§ **Exercise inputs**:
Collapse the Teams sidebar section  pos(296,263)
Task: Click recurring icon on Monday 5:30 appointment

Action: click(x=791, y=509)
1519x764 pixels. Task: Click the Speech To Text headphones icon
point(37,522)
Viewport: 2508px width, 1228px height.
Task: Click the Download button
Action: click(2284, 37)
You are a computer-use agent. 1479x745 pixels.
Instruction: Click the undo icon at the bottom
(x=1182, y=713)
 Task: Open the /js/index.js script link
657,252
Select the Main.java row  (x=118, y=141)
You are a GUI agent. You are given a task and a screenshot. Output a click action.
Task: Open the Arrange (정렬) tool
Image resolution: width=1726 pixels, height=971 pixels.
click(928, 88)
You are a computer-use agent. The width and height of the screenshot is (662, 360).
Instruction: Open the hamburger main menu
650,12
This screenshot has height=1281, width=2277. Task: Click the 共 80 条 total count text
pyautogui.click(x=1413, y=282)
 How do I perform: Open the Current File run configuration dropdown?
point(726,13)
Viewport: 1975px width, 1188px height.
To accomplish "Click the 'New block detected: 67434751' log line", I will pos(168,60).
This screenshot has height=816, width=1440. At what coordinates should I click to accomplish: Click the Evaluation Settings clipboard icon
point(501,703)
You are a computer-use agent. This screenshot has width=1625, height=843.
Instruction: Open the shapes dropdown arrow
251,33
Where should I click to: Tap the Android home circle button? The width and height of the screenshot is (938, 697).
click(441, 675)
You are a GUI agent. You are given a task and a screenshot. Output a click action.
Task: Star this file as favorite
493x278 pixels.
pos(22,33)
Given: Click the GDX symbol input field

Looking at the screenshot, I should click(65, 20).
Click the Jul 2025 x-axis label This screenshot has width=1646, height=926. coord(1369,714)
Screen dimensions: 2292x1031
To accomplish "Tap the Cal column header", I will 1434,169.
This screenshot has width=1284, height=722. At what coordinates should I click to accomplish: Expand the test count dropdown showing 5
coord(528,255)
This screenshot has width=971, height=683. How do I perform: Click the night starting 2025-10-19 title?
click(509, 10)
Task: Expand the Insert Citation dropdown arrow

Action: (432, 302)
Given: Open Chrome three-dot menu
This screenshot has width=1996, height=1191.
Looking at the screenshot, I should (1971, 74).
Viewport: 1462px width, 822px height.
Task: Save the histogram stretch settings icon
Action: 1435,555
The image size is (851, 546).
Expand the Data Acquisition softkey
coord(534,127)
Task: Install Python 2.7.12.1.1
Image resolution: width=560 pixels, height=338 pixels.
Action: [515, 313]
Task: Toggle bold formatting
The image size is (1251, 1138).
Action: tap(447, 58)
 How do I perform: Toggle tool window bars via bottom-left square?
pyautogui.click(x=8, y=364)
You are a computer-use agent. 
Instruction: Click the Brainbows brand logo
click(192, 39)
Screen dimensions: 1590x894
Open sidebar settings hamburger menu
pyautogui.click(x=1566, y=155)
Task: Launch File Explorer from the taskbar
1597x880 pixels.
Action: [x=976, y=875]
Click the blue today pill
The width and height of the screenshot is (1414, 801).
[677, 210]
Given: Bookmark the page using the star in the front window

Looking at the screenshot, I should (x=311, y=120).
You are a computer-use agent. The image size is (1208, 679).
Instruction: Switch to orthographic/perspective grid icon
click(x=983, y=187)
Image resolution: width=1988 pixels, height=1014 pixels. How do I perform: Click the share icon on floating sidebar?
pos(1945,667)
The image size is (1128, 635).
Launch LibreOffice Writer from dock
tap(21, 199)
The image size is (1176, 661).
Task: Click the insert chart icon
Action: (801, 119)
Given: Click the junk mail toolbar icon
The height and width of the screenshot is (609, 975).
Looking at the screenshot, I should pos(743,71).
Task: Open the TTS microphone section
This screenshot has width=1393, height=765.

§ **Exercise instructions**: Report, for the data above, every line in which the string "computer" appears.

§ **Written answer**:
You are a computer-use agent. 1479x745 pixels.
You are a computer-use agent. The width and height of the screenshot is (662, 360).
You are a computer-use agent. This screenshot has width=1625, height=843.
You are a computer-use agent. 
You are a computer-use agent. The image size is (1208, 679).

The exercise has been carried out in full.